Reversed and remanded.
. As we use the term “joint tortfeasors” it includes “all cases where there is joint liability for a tort, whether the acts of those jointly liable were concerted, merely concurrent, or even successive in point of time.” Leflar, Contribution and Indemnity Between Tortfeasors, 81 U. of Pa.L.Rev. 130, 131 note 9.
. Restatement, Restitution, § 96, refers to a party seeking indemnity who is “without personal fault.” See, Keefer v. Al Johnson Construction Co., 292 Minn. 91, 193 N.W.2d 305 (1971); Lunderberg v. Bierman, 241 Minn. 349, 63 Nf.W.2d 355 (1954).
. Leflar, supra, footnote 1, p. 147.
. Restatement, Restitution, § 90. See, also, Restatement, Restitution, §§ 89, 91, and 92. Lef-lar, supra, footnote 1, p. 150, describes such a party as one who “voluntarily but innocently and in good faith [does] at the direction of another person an act which on its face appears lawful and proper, but which is in fact tortious * * See, Henderson v. Eckern, 115 Minn. 410, 132 N.W. 715 (1911); Guirney v. St. Paul, Minneapolis & Manitoba Ry. Co., 43 Minn. 496, 46 N.W. 78 (1890).
.Restatement, Restitution, § 98(a) states that such a party must be “without fault." Restatement, Restitution, § 98(b), comment b reveals that that subsection is but a special case of the vicarious liability treated in § 96. See, also, Leflar, supra, footnote 1, p. 158; Minneapolis Mill Co. v. Wheeier, 31 Minn. 121, 16 N.W. 698 (1883).
. See, Restatement, Restitution, §§ 93, 94, 95; Leflar, supra, footnote 1, p. 154. Hillman v. Ellingson, 298 Minn. 346, 215 N.W.2d 810 (1974); Bjorklund v. Hantz, 296 Minn. 298, 208 N.W.2d 722 (1973); White v. Johnson, 272 Minn. 363, 137 N.W.2d 674 (1965); Fidelity & Cas. Co. v. Northwestern Tel. Exch. Co., 140 Minn. 229, 167 N.W. 800 (1918); City of Wabasha v. Southworth, 54 Minn. 79, 55 N.W. 818 (1893).
. We note that these distinctions may well have occurred from dicta, rather than from the holdings of some of our earlier decisions. For example, Lunderberg v. Bierman, 241 Minn. 349, 63 N.W.2d 355 (1954), was a case wherein the party seeking indemnity was liable only because the negligence of another was imputed to her by law, yet we nevertheless drew the “active/passive” distinction. Likewise, in Keefer v.
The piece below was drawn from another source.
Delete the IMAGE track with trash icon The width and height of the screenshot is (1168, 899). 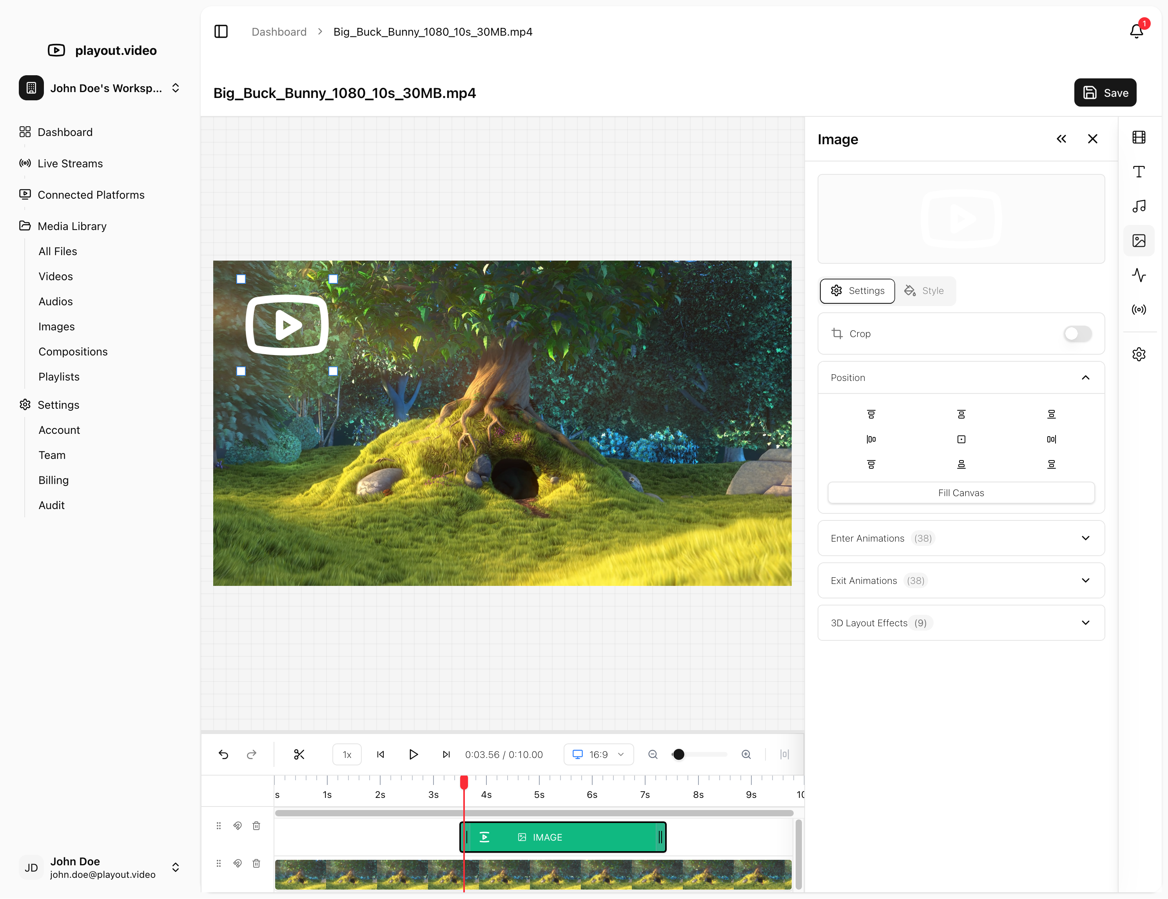(256, 826)
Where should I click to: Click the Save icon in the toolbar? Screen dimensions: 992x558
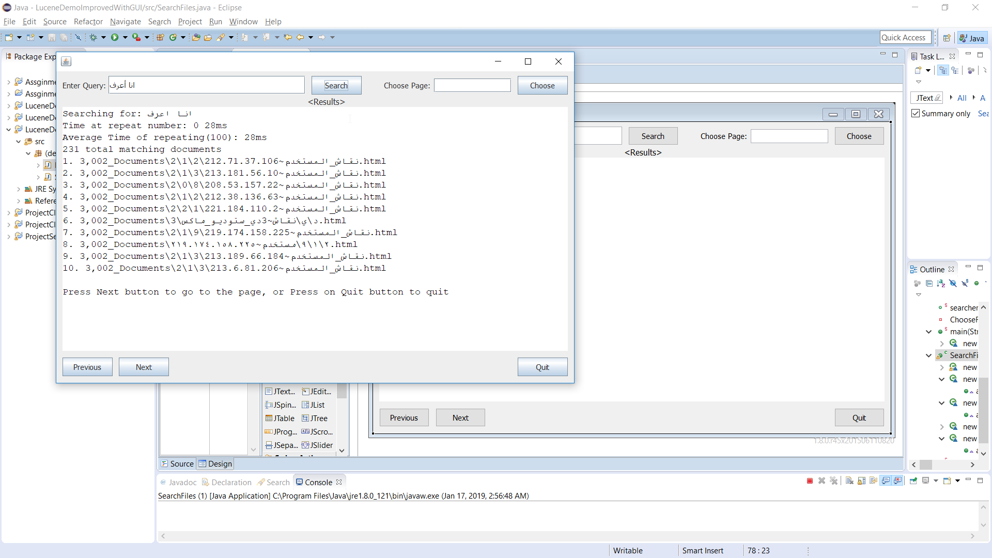(51, 37)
Al Johnson Construction Co., 292 Minn. 91, 193 N.W.2d 305 (1971), the party seeking indemnity was only vicariously liable, yet we went on further to use the “primary/secondary” distinction.
. Wade, Comments on Maki v. Frelk, 21 Vand. L.Rev. 938, 941.
. Note, 65 Col.L.Rev. 123, 126; Jensvold, A Modern Approach to Loss Allocation Among Tortfeasors in Products Liability Cases, 58 Minn.L.Rev. 723, 737.
. The principles governing indemnity between joint tortfeasors grew out of the doctrines of quasi-contract and unjust enrichment. Restatement, Restitution, Part 1, Introductory Note; Hendrickson v. Minnesota Power & Light Co., 258 Minn. 368, 370, 104 N.W.2d 843, 846 (1960).
. New York and Wisconsin have adopted similar rules. Dole v. Dow Chemical Co., 30 N.Y.2d 143, 331 N.Y.S.2d 382, 282 N.E.2d 288 (1972); Pachowitz v. Milwaukee & Suburban Transport Corp., 56 Wis.2d 383, 202 N.W.2d 268 (1972).
Decisions reaching a contrary conclusion in the following cases are necessarily overruled; Hillman v. Ellingson, 298 Minn. 346, 215 N.W. 2d 810 (1974); Bjorklund v. Hantz, 296 Minn. 298, 208 N.W.2d 722 (1973); White v. Johnson, 272 Minn. 363, 137 N.W.2d 674 (1965); Hendrickson v. Minnesota Power & Light Co., 258 Minn. 368, 104 N.W.2d 843 (1960) (in part); Fidelity & Cas. Co. v. Northwestern Tel. Exch. Co., 140 Minn. 229, 167 N.W. 800 (1918); City of Wabasha v. Southworth, 54 Minn. 79, 55 N.W. 818 (1893).